>> Start PROVIDED RECORDS

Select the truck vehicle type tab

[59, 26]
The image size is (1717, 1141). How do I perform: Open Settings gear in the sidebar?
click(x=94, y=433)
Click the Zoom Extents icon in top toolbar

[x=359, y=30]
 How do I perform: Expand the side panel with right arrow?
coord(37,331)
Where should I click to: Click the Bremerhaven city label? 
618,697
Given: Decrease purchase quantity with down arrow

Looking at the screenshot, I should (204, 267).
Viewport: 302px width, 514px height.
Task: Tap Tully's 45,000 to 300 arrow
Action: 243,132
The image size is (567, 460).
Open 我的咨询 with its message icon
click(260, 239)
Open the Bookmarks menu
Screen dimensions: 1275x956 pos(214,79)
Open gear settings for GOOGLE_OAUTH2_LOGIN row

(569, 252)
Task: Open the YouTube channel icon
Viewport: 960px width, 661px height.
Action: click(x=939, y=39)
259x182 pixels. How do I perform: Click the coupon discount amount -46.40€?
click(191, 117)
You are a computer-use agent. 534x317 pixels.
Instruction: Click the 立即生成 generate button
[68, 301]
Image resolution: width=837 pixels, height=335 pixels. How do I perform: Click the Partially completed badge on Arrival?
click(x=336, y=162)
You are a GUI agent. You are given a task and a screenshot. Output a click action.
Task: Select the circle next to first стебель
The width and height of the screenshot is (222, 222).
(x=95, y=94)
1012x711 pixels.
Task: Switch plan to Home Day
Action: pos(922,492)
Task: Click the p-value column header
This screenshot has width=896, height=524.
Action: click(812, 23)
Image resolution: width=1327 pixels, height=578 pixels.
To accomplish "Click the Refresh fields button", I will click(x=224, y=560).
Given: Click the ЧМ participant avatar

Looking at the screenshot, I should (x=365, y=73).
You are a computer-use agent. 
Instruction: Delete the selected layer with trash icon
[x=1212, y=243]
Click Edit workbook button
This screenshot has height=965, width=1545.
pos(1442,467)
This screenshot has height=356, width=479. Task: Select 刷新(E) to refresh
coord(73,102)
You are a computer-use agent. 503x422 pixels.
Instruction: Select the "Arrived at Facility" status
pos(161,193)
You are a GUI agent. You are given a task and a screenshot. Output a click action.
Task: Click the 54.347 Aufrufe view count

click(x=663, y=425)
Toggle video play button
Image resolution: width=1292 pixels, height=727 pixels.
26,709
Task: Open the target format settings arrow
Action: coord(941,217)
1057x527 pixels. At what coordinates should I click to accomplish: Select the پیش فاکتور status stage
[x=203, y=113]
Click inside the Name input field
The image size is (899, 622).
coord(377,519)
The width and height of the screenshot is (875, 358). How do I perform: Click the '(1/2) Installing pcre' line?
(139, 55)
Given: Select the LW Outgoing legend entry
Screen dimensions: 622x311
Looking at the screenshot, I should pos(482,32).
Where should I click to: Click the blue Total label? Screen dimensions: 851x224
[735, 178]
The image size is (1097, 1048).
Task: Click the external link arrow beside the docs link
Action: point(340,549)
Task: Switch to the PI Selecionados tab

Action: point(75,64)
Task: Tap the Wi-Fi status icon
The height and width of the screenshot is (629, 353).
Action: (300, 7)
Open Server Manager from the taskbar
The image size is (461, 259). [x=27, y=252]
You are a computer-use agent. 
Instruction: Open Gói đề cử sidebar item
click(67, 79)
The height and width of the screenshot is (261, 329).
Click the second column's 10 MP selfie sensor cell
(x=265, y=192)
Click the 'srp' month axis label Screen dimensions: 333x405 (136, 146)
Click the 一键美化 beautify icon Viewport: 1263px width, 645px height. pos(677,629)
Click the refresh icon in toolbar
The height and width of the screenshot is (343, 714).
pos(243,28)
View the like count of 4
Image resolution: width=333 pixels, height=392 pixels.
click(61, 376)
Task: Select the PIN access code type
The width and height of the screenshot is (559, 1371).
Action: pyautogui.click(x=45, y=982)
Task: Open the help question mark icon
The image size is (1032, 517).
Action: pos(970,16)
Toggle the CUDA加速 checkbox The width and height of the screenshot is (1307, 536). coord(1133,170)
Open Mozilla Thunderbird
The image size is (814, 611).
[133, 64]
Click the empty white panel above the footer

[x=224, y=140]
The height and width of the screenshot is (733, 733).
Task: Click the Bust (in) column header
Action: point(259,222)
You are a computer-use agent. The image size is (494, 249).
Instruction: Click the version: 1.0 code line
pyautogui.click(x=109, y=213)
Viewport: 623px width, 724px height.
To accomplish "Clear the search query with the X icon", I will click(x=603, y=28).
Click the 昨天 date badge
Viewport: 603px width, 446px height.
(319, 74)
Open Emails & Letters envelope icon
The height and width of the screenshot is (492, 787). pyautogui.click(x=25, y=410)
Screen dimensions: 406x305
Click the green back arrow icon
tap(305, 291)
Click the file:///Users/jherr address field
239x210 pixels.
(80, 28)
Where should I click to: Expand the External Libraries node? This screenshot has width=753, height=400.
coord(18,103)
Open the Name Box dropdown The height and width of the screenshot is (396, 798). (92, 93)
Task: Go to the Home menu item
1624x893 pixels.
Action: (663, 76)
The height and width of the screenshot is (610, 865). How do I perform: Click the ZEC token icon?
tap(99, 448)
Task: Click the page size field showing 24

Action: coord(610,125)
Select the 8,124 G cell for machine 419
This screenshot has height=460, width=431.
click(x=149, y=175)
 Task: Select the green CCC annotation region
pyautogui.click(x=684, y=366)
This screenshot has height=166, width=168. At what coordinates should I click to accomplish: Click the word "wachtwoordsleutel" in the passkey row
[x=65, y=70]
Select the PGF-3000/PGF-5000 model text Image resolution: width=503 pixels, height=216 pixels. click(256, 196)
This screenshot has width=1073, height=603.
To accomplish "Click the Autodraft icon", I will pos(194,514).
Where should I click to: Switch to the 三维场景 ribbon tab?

>> End PROVIDED RECORDS

— STATED PROBLEM —
Can you swap "Bookmarks" for "Favorites" throughout all the records above and write them out again with nothing else altered?

— THE RESPONSE —
Select the truck vehicle type tab

[59, 26]
The image size is (1717, 1141). How do I perform: Open Settings gear in the sidebar?
click(x=94, y=433)
Click the Zoom Extents icon in top toolbar

[x=359, y=30]
 How do I perform: Expand the side panel with right arrow?
coord(37,331)
Where should I click to: Click the Bremerhaven city label? 
618,697
Given: Decrease purchase quantity with down arrow

Looking at the screenshot, I should (204, 267).
Viewport: 302px width, 514px height.
Task: Tap Tully's 45,000 to 300 arrow
Action: 243,132
The image size is (567, 460).
Open 我的咨询 with its message icon
click(260, 239)
Open the Favorites menu
Screen dimensions: 1275x956 pos(214,79)
Open gear settings for GOOGLE_OAUTH2_LOGIN row

(569, 252)
Task: Open the YouTube channel icon
Viewport: 960px width, 661px height.
Action: click(x=939, y=39)
259x182 pixels. How do I perform: Click the coupon discount amount -46.40€?
click(191, 117)
You are a computer-use agent. 534x317 pixels.
Instruction: Click the 立即生成 generate button
[68, 301]
Image resolution: width=837 pixels, height=335 pixels. How do I perform: Click the Partially completed badge on Arrival?
click(x=336, y=162)
You are a GUI agent. You are given a task and a screenshot. Output a click action.
Task: Select the circle next to first стебель
The width and height of the screenshot is (222, 222).
(x=95, y=94)
1012x711 pixels.
Task: Switch plan to Home Day
Action: pos(922,492)
Task: Click the p-value column header
This screenshot has width=896, height=524.
Action: click(812, 23)
Image resolution: width=1327 pixels, height=578 pixels.
To accomplish "Click the Refresh fields button", I will click(x=224, y=560).
Given: Click the ЧМ participant avatar

Looking at the screenshot, I should (x=365, y=73).
You are a computer-use agent. 
Instruction: Delete the selected layer with trash icon
[x=1212, y=243]
Click Edit workbook button
This screenshot has height=965, width=1545.
pos(1442,467)
This screenshot has height=356, width=479. Task: Select 刷新(E) to refresh
coord(73,102)
You are a computer-use agent. 503x422 pixels.
Instruction: Select the "Arrived at Facility" status
pos(161,193)
You are a GUI agent. You are given a task and a screenshot. Output a click action.
Task: Click the 54.347 Aufrufe view count

click(x=663, y=425)
Toggle video play button
Image resolution: width=1292 pixels, height=727 pixels.
26,709
Task: Open the target format settings arrow
Action: coord(941,217)
1057x527 pixels. At what coordinates should I click to accomplish: Select the پیش فاکتور status stage
[x=203, y=113]
Click inside the Name input field
The image size is (899, 622).
coord(377,519)
The width and height of the screenshot is (875, 358). How do I perform: Click the '(1/2) Installing pcre' line?
(139, 55)
Given: Select the LW Outgoing legend entry
Screen dimensions: 622x311
Looking at the screenshot, I should pos(482,32).
Where should I click to: Click the blue Total label? Screen dimensions: 851x224
[735, 178]
The image size is (1097, 1048).
Task: Click the external link arrow beside the docs link
Action: point(340,549)
Task: Switch to the PI Selecionados tab

Action: point(75,64)
Task: Tap the Wi-Fi status icon
The height and width of the screenshot is (629, 353).
Action: (300, 7)
Open Server Manager from the taskbar
The image size is (461, 259). [x=27, y=252]
You are a computer-use agent. 
Instruction: Open Gói đề cử sidebar item
click(67, 79)
The height and width of the screenshot is (261, 329).
Click the second column's 10 MP selfie sensor cell
(x=265, y=192)
Click the 'srp' month axis label Screen dimensions: 333x405 (136, 146)
Click the 一键美化 beautify icon Viewport: 1263px width, 645px height. pos(677,629)
Click the refresh icon in toolbar
The height and width of the screenshot is (343, 714).
pos(243,28)
View the like count of 4
Image resolution: width=333 pixels, height=392 pixels.
click(61, 376)
Task: Select the PIN access code type
The width and height of the screenshot is (559, 1371).
Action: pyautogui.click(x=45, y=982)
Task: Open the help question mark icon
The image size is (1032, 517).
Action: pos(970,16)
Toggle the CUDA加速 checkbox The width and height of the screenshot is (1307, 536). coord(1133,170)
Open Mozilla Thunderbird
The image size is (814, 611).
[133, 64]
Click the empty white panel above the footer

[x=224, y=140]
The height and width of the screenshot is (733, 733).
Task: Click the Bust (in) column header
Action: point(259,222)
You are a computer-use agent. The image size is (494, 249).
Instruction: Click the version: 1.0 code line
pyautogui.click(x=109, y=213)
Viewport: 623px width, 724px height.
To accomplish "Clear the search query with the X icon", I will click(x=603, y=28).
Click the 昨天 date badge
Viewport: 603px width, 446px height.
(319, 74)
Open Emails & Letters envelope icon
The height and width of the screenshot is (492, 787). pyautogui.click(x=25, y=410)
Screen dimensions: 406x305
Click the green back arrow icon
tap(305, 291)
Click the file:///Users/jherr address field
239x210 pixels.
(80, 28)
Where should I click to: Expand the External Libraries node? This screenshot has width=753, height=400.
coord(18,103)
Open the Name Box dropdown The height and width of the screenshot is (396, 798). (92, 93)
Task: Go to the Home menu item
1624x893 pixels.
Action: (663, 76)
The height and width of the screenshot is (610, 865). How do I perform: Click the ZEC token icon?
tap(99, 448)
Task: Click the page size field showing 24

Action: coord(610,125)
Select the 8,124 G cell for machine 419
This screenshot has height=460, width=431.
click(x=149, y=175)
 Task: Select the green CCC annotation region
pyautogui.click(x=684, y=366)
This screenshot has height=166, width=168. At what coordinates should I click to accomplish: Click the word "wachtwoordsleutel" in the passkey row
[x=65, y=70]
Select the PGF-3000/PGF-5000 model text Image resolution: width=503 pixels, height=216 pixels. click(256, 196)
This screenshot has width=1073, height=603.
To accomplish "Click the Autodraft icon", I will pos(194,514).
Where should I click to: Switch to the 三维场景 ribbon tab?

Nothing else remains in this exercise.